De la Chine au fin fond des villages africains, la propagation de la pandémie de coronavirus ne s’est privé aucune liberté. Cela a même atteint des endroits où les personnes en étaient privées. Malgré les mesures prises par les autorités sénégalaises, afin de préserver les prisons du virus, certains lieux de préservation des libertés ont quand même été touchés par la Covid-19. Parmi les mesures, la décision du président de la République de gracier 2 036 détenus à la veille de la fête d’indépendance, puis 1 021 autres lors de la célébration de la fête de Korité, pour décongestionner les prisons sénégalaises, était particulièrement attendue.  

Le surpeuplement des prisons sénégalaises est un problème dont la pandémie a ‘’ré-insisté’’ sur la nécessité d’y trouver une solution. Dans son livre ‘’Sécurité de proximité, Mode d’emploi’’ publié en 2015, l’avocat Papa Khaly Niang donnait des pistes sur lesquelles il est revenu, afin de régler définitivement ce mal. Parmi elles, l’installation de prisons sous forme de partenariat public-privé (PPP), à administration publique et de gestion privée. Cette formule consistait, pour l'Etat, à sous-traiter au privé la construction et la gestion du bâti des prisons, dont il n'est plus que le locataire. ‘’L’administration continuera à fonctionner avec les règles de la loi pénitentiaire. Cela permettra de réduire la pression sur des ressources publiques, tout en permettant au Sénégal d’avoir des prisons aux normes internationales’’, explique-t-il.   

Si le gouvernement n’en est pas encore là, il a commencé à poser les premiers pas, en vue de la réduction des personnes en détention au Sénégal. En fin mai 2020, il a adopté le port du bracelet électronique comme un moyen d’allègement des peines de prison, si la personne donne au préalable son accord. S’il estime être le premier à réclamer son application au Sénégal, Me Papa Khaly Niang n’en a pas moins d’autres idées.

‘’J’ai aussi proposé, rappelle-t-il, la remise de peine. Si la personne se comporte bien et qu’elle a des garanties de représentation et d’inversion professionnelle, elle peut bénéficier d’une semaine de remisse de peine sur chaque mois. Cela veut dire qu’elle ne restera en prison que 3 semaines sur 4’’.

* _CONSIGNES_
**1)** Traduisez en anglais cette phrase du texte sur les prisons sénégalaises : « En fin mai 2020, il a adopté le port du bracelet électronique comme un moyen d'allègement des peines de prison, si la personne donne au préalable son accord. »
**2)** Reprenez le texte sur le surpeuplement des prisons sénégalaises après sa dernière phrase et poursuivez-le.

* _DONNÉES RECUEILLIES_
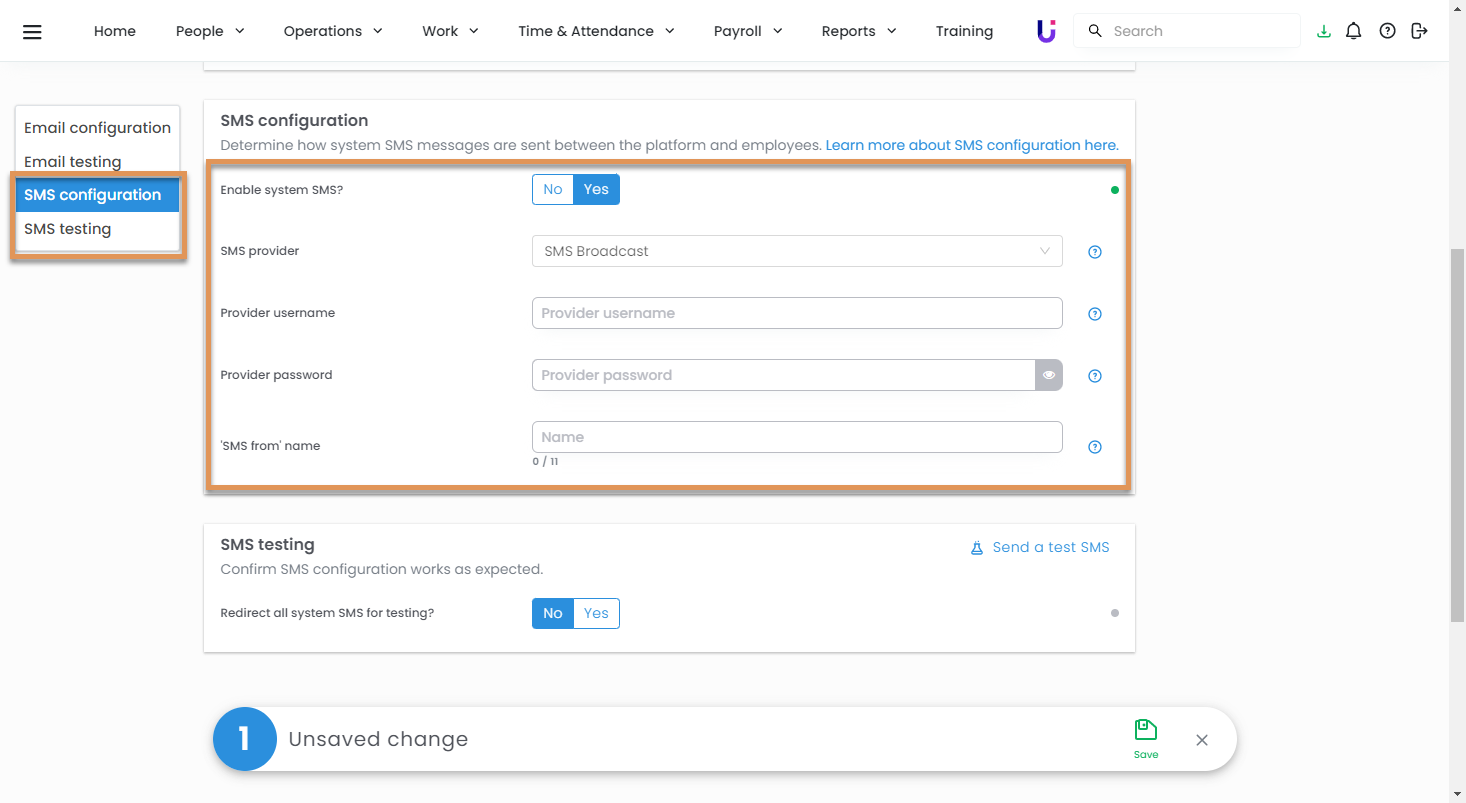Set Enable system SMS to No
The image size is (1466, 803).
553,189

* _CORRIGÉS_
**1)** At the end of May 2020, it adopted the electronic bracelet as a means of reducing prison sentences, provided the person gives prior consent.

**2)**
Toujours dans la gestion des prisons, l’ancien directeur de l'Agence nationale d'assistance à la sécurité de proximité (ASP) est d’avis que nos maisons d’arrêt et de correction doivent adopter l’intégration de commissions d’application des peines. ‘’On aura ainsi des tribunaux dans les prisons où l’on pourra décider de la libération ou non de ceux qui le méritent. C’est mieux de faire cela que de laisser des personnes moisir en prison, lorsqu’elles n’ont pas d’avocat. Les décisions ne seraient plus qu’une affaire de juges, mais les psychologues, criminologues ou d’autres citoyens qui pourraient être intégrés dans les commissions’’, suggère-t-il.

Pour le spécialiste en criminologie, ces propositions peuvent permettre le désencombrement des prisons. Aussi, note-t-il, la justice doit se concentrer sur la grande criminalité et ainsi réserver les prisons aux grands criminels. Un moyen d’y arriver est l’adoption, dans le système judiciaire, de juges de proximité. Comme ça, l’on peut ‘’mettre à contribution les étudiants nouvellement diplômés, les commissaires de police et magistrats à la retraite pour juger les petits délits, en privilégiant la médiation. En cas de complications, ils renvoient devant le tribunal’’. Une manière de rassurer ceux qui pensent que la prison risque plus de pervertir les auteurs de petits délits qu’autre chose.

Le décongestionnement des prisons nécessitera aussi d’agir en amont de l’arrivée des détenus. Et dans cette opération, il faudra réduire les pouvoirs du procureur. Car l’avocat estime qu’en instaurant un système avec des juges des libertés, l’on dessaisira le procureur de son pouvoir de mise sous mandat de dépôt, puisqu’il est juge et partie. ‘’C’est lui qui se plaint et c’est lui qui place sous mandat de dépôt. On met en place un débat contradictoire, en présence de l’avocat du prévenu et du juge des libertés. Car avec des garanties de représentativité, il n’y a pas besoin de mettre certaines personnes en prison’’.

Tout ceci pourrait être encadré par une loi d’orientation sur le système pénitentiaire, afin de permettre à la prison de jouer son véritable rôle qu’est la réinsertion sociale de ses hôtes.